What distinguishes the new covenant envisioned by Jeremiah from the old covenant delivered at Sinai concerns God’s role in fulfilling the covenant. Before, God had inscribed the covenant on tablets, and the people had sworn to observe it. Now God declares that
I will put my Torah within them, and
I will write it on their hearts, and
I will be their God, and
They will be my people (31:33)
All of the action in this verse again belongs to God. God puts the Torah within people, God writes it on their hearts, God becomes their God. Only after these divine actions does the verse shift focus to the people, and then only to declare that “they will be my people.” In this new covenant, God moves toward the people and makes them God’s own.
God claims the people by placing the Torah in their hearts and in their minds. This new covenant will not take the form not of a written legal code. Rather, God will give the people an innate capacity to live out the justice and righteousness that that the Torah demands. The people will do justice and love kindness as second nature, because it has been inscribed upon their hearts.
As a result, it will no longer be necessary for people to teach one another the law or to insist that another person should “Know the LORD” (31:34). Rather, God says, “they shall all know me, from the least of them to the greatest.”
As Jose Miranda has shown, for Jeremiah this “knowledge of God” means something more than some abstract religious affirmation or confession of faith. Elsewhere, Jeremiah describes knowing God this way:
Woe to him who builds his house by unrighteousness, and his upper rooms by injustice; who makes his neighbors work for nothing, and does not give them their wages; who says, “I will build myself a spacious house with large upper rooms,” and who cuts out windows for it, paneling it with cedar, and painting it with vermilion. Are you a king because you compete in cedar?
Did not your father eat and drink and do justice righteousness? Then it was well with him. He judged the cause of the poor and needy, then it was well. Is not this to know me? says the LORD. (Jeremiah 22:13-16)

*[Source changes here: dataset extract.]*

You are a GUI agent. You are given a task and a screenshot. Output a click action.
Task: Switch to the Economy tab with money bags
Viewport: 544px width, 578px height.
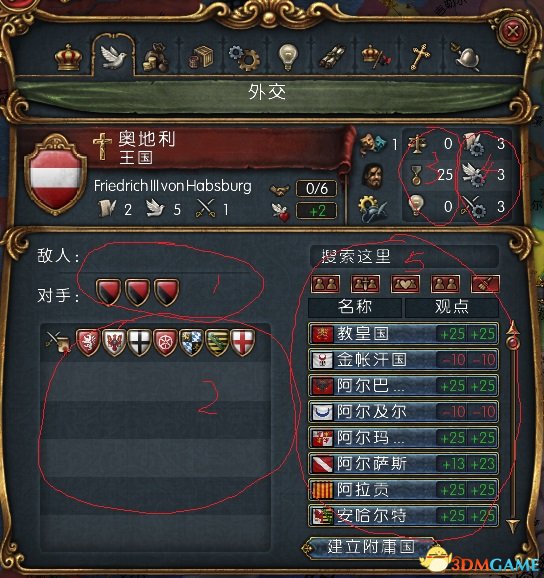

For Jeremiah, knowing God means judging the cause of the poor and needy. Knowing God means prioritizing the well-being of the oppressed and downtrodden over enriching oneself. Knowing God means making sure everyone is housed before anyone expands their upper room. It means paying people fair wages rather than exploiting their labor. It means living in solidarity with the poor, not seeking the company of kings.
The community of this new covenant will share these values of justice and righteousness “from the least of them to the greatest” (31:34). Jeremiah envisions a people bound together by a commitment that all people should be treated with human dignity and respect. It isn’t that all distinctions will be eliminated—there will still be “least and greatest”—but within those distinctions there will be justice and dignity for all.
For the people of Jeremiah’s day, these promises must have sounded impossible. The people were exiled, the city in ruins. The world seemed broken. Yet Jeremiah dared to proclaim a covenant renewed, a world revived, a future resurrected. In the midst of a broken world, Jeremiah declared God’s endless fidelity, which brings forth life in the midst of death and despair.
Such, too, is the task of Easter faith today. In a world enshrouded in death’s dark shadow, we dare to speak of resurrection. In a world that has lost hope, we proclaim a God who is yet making all things new.